Paper ID: 2302.10578
Don't guess what's true: choose what's optimal. A probability transducer for machine-learning classifiers
K. Dyrland, A. S. Lundervold, P. G. L. Porta Mana
In fields such as medicine and drug discovery, the ultimate goal of a classification is not to guess a class, but to choose the optimal course of action among a set of possible ones, usually not in one-one correspondence with the set of classes. This decision-theoretic problem requires sensible probabilities for the classes. Probabilities conditional on the features are computationally almost impossible to find in many important cases. The main idea of the present work is to calculate probabilities conditional not on the features, but on the trained classifier's output. This calculation is cheap, needs to be made only once, and provides an output-to-probability "transducer" that can be applied to all future outputs of the classifier. In conjunction with problem-dependent utilities, the probabilities of the transducer allow us to find the optimal choice among the classes or among a set of more general decisions, by means of expected-utility maximization.
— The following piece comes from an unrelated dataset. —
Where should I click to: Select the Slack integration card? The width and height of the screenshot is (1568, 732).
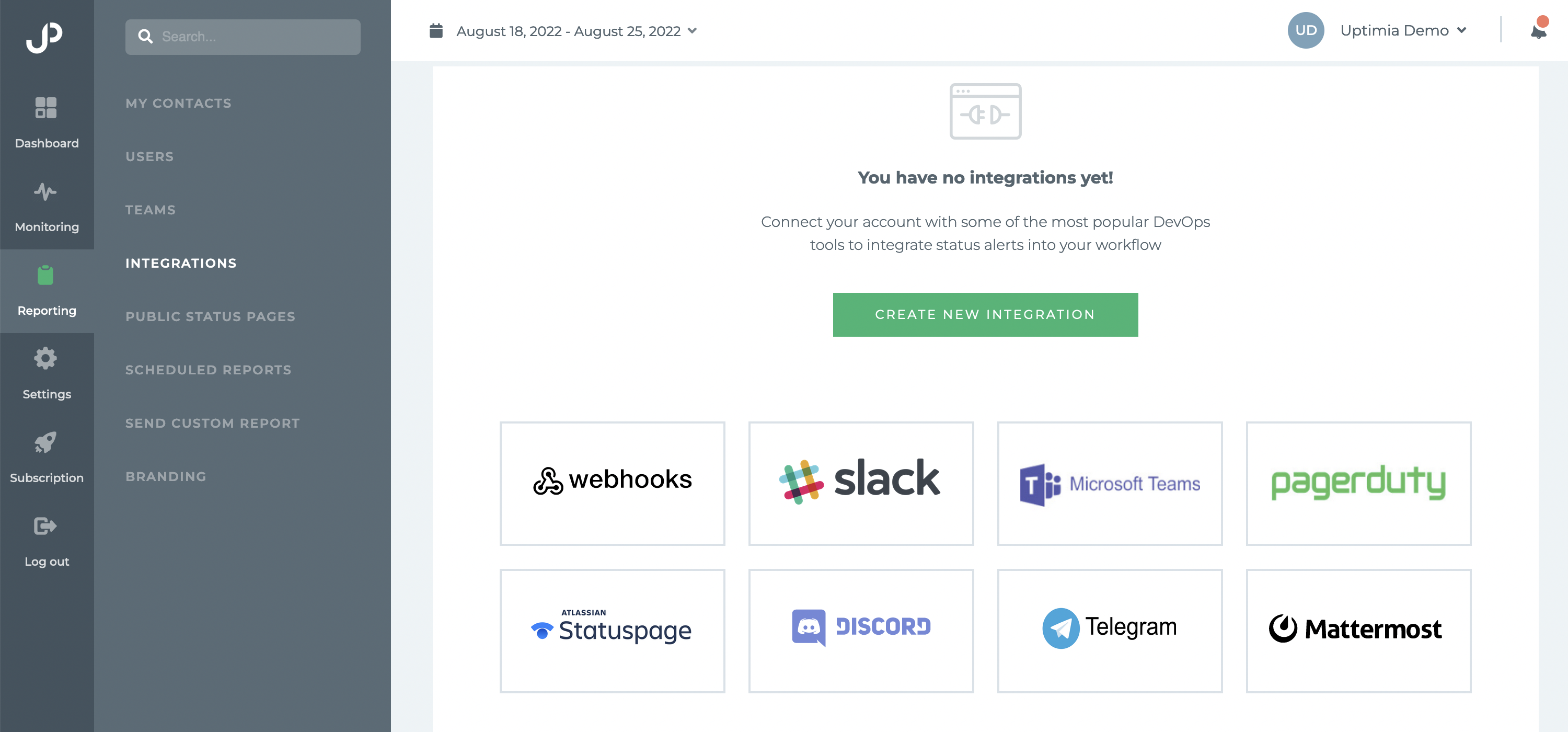click(x=861, y=484)
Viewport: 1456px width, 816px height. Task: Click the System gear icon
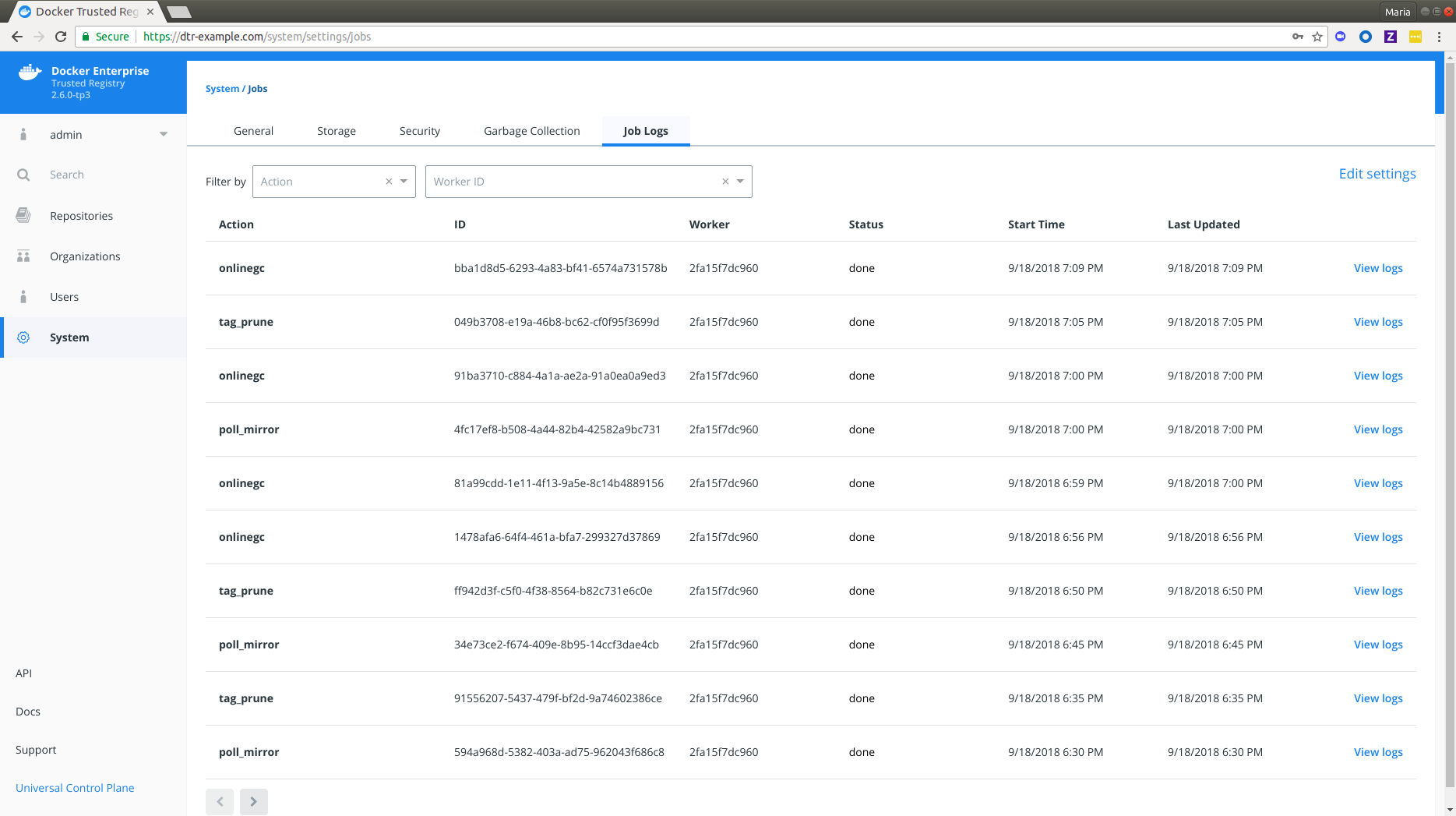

This idea is demonstrated in a simplified drug-discovery problem with a highly imbalanced dataset. The transducer and utility maximization together always lead to improved results, sometimes close to theoretical maximum, for all sets of problem-dependent utilities. The one-time-only calculation of the transducer also provides, automatically: (i) a quantification of the uncertainty about the transducer itself; (ii) the expected utility of the augmented algorithm (including its uncertainty), which can be used for algorithm selection; (iii) the possibility of using the algorithm in a "generative mode", useful if the training dataset is biased.